Anna's Gr8 Tips for the Perfect Pie Crust:
  • Make sure your butter (and shortening, if using) is cold, cold, cold.
  • Fill a glass measuring cup with water and add ice. Then just dip your tablespoon into the cup to measure the water.
  • If you work quickly and your butter and water are really cold, you may be able to skip the refrigeration part of the recipe. (My mom never refrigerated her crust before rolling it out. She says, "I had 4 little kids running around, I had to get the pie made and in the oven!")

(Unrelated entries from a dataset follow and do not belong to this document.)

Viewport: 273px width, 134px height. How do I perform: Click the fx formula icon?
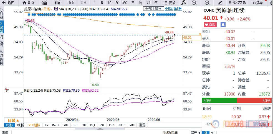pyautogui.click(x=184, y=2)
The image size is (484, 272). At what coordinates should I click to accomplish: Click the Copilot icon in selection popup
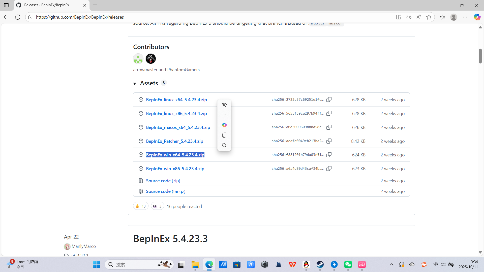224,125
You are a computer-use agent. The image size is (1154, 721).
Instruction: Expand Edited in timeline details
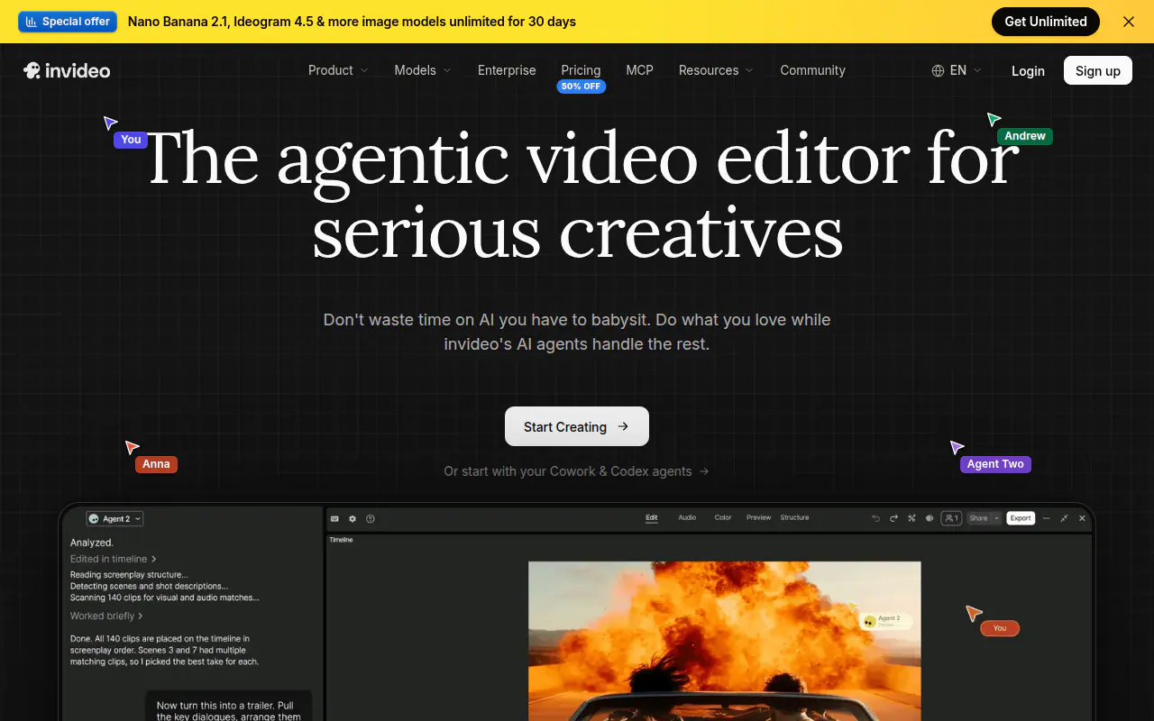(x=114, y=559)
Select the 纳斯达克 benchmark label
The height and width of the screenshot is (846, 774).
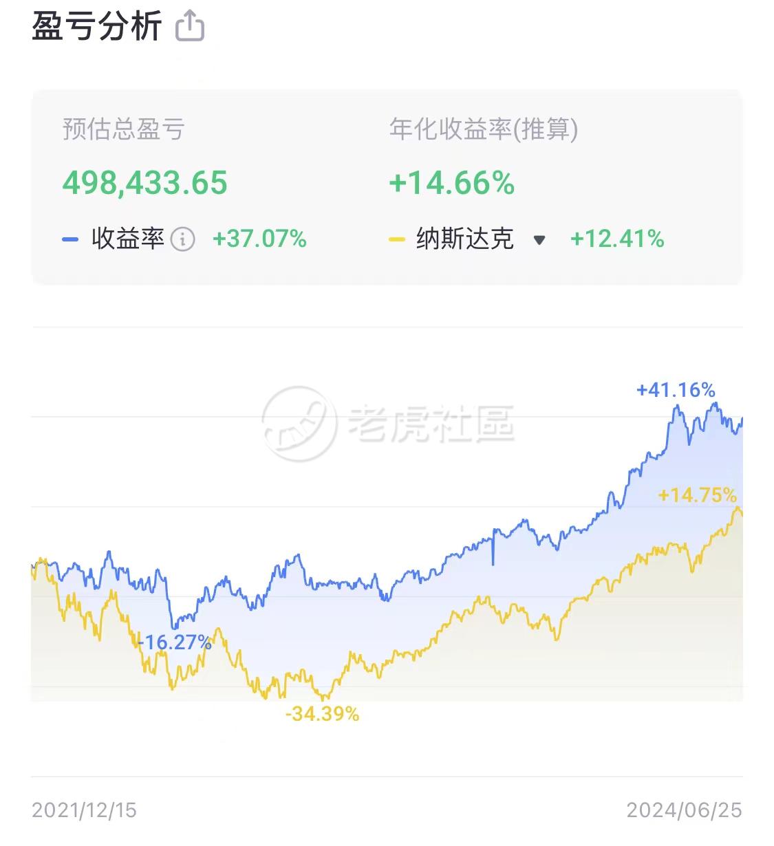[x=464, y=239]
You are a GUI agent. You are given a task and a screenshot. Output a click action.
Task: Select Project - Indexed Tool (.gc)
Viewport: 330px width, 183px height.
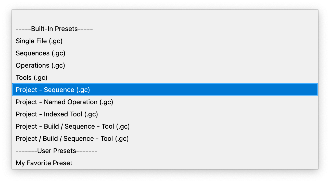[x=57, y=114]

  • When rolling out the dough, treat it like a delicate flower. A rolling pin is heavy, there is no need to press on the dough; roll the pin so the dough pushes out underneath it. Start from the middle and work your way out to the edge. Try not to overwork the dough as that is what will make it tough. Handle it as little and as gently as possible.